New AI Method Wins Coveted NeurIPS Award

ODE network is an innovative deep neural network model.

Posted Jan 08, 2019

pixabay/geralt
Source: pixabay/geralt

Recent breakthroughs in artificial intelligence (AI) are largely due to deep learning, a machine learning technique that enables a computer to learn from data put through a multiple processing layers, rather than to run from explicit hardcoding. Most deep learning models are artificial neural networks with architectural concepts somewhat inspired by biological neurons of the human brain. Last month at the NeurIPS conference, a team of AI researchers from the University of Toronto and the Vector Institute of Toronto, Canada, won a “Best Paper Award” for “Neural Ordinary Differential Equations”—one out of just four papers selected from the many thousands of scientific papers submitted to one of the largest conferences focused on artificial intelligence.

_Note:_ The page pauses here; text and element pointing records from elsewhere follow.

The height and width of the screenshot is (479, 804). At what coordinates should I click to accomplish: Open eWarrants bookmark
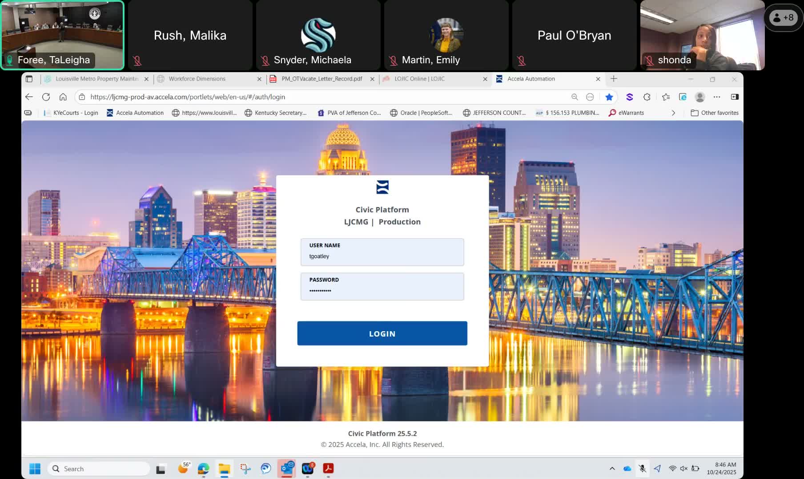click(626, 113)
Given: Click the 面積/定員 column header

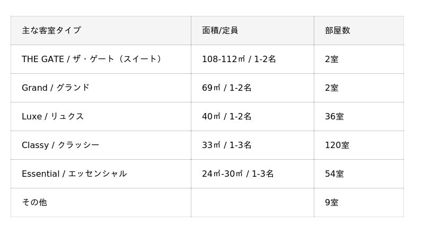Looking at the screenshot, I should coord(220,31).
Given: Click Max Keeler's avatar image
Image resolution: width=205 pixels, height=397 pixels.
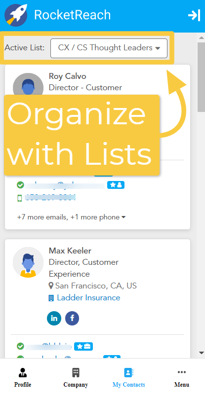Looking at the screenshot, I should (28, 262).
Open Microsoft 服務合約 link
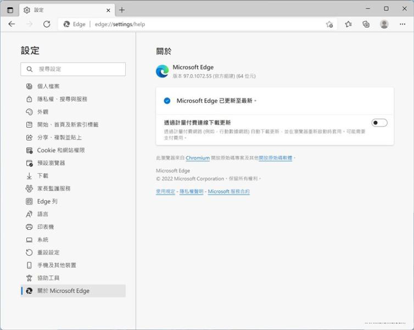The width and height of the screenshot is (414, 330). tap(228, 191)
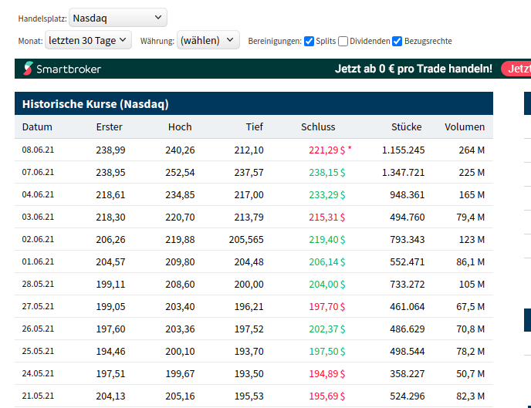Viewport: 531px width, 408px height.
Task: Click the Smartbroker brand name
Action: click(69, 69)
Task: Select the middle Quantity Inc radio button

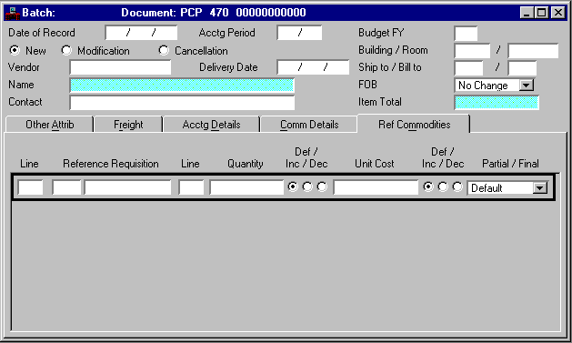Action: click(307, 187)
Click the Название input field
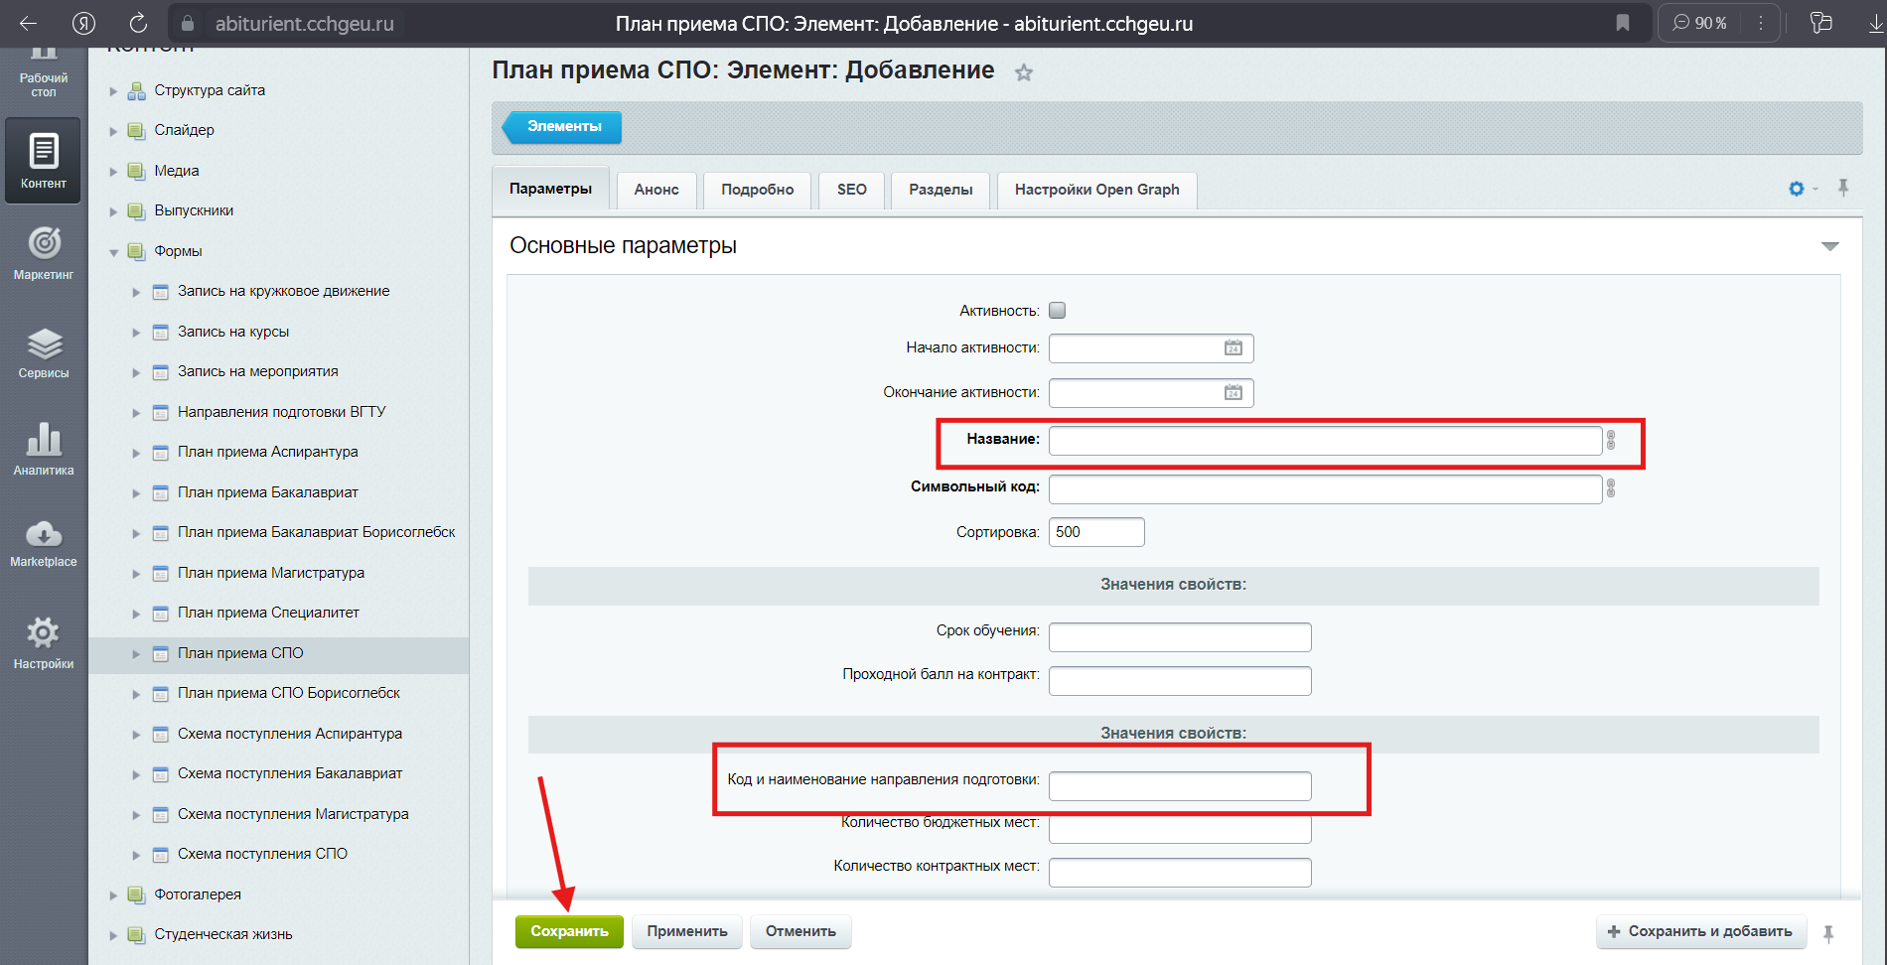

Training a deep neural network with many layers is far more difficult than a shallow architecture that contains one or two layers of computation. One of the challenges of gradient-based training of deep supervised neural networks is that with more layers of computation it is more difficult to arrive at a good generalization as degradation occurs. Kaiming He and his team at Microsoft Research addressed the degradation problem by reformulating the layers as learning residual functions with reference to the layer inputs. Residual networks work by defining a discrete sequence of finite transformations. The researchers found that their residual networks could gain accuracy with increased network depth and that were also easier to optimize.

However this approach could prove problematic for AI systems where the data input happens at random, rather than discrete intervals. Traditional recurrent neural network time series architecture require discrete intervals to input data. Take automobiles for example. A well-functioning vehicle typically may visit the dealer for regularly scheduled maintenance. But what happens when there is a car accident, a recall, or unexpected malfunction? In real life, data points often occur at random times—fitting data to discrete intervals may contribute to less accuracy.

The AI research team of David Duvenaud, Jesse Bettencourt, Ricky T.Q. Chen, and Yulia Rubanova debuted a new type of scalable deep neural network model that is both memory and parameter efficient. Rather than using discrete sequence of finite transformations layers, they applied principles of calculus to create a continuous-depth model comprised of an ODE (Ordinary Differential Equation) Network.

The research team parameterized the “continuous dynamics of hidden units using an ordinary differential equation (ODE) specified by a neural network.” The ODE Network creates output using a black-box differential equation solver that uses the adjoint method to compute gradients.

This structural approach may have several advantages. Their model does not store the intermediate quantities of the forward pass so it is cost efficient when it comes to memory. The solution is also parameter efficient. For supervised learning tasks, fewer parameters are needed because parameters of nearby layers are automatically joined when the hidden unit dynamics are parameterized as a continuous function of time. The ODE Network model is a continuous time-series model designed to incorporate the random timing of input data.

With these benefits, the ODE Network has the potential to disrupt deep neural networks across many areas where time-series data events may not occur at regular intervals, such as health care patient monitoring, manufacturing, personalized medicine, scientific research, autonomous vehicles, pharmacogenomics, asset tracking systems, financial trading, customer service, business intelligence, and many more applications. It is a new model for deep neural networks that has the potential to take artificial intelligence to the next level in the future.

References

Chen, Ricky T.Q., Rubanova, Yulia, Bettencourt, Jesse, Duvenaud, David. “Neural Ordinary Differential Equations.” arXiv: 1806.07366. 19 Jun 2018.

Bengio, Yoshua. “Learning Deep Architectures for AI.” Foundations and Trends in Machine Learning. Vol.2, no.1 (2009).

He, Kaiming, Zhang, Xiangyu, Ren Shaoquing, Sun, Jian. “Deep Residual Learning for Image Recognition.” arXiv: 1512.03385v1. 10 Dec 2015.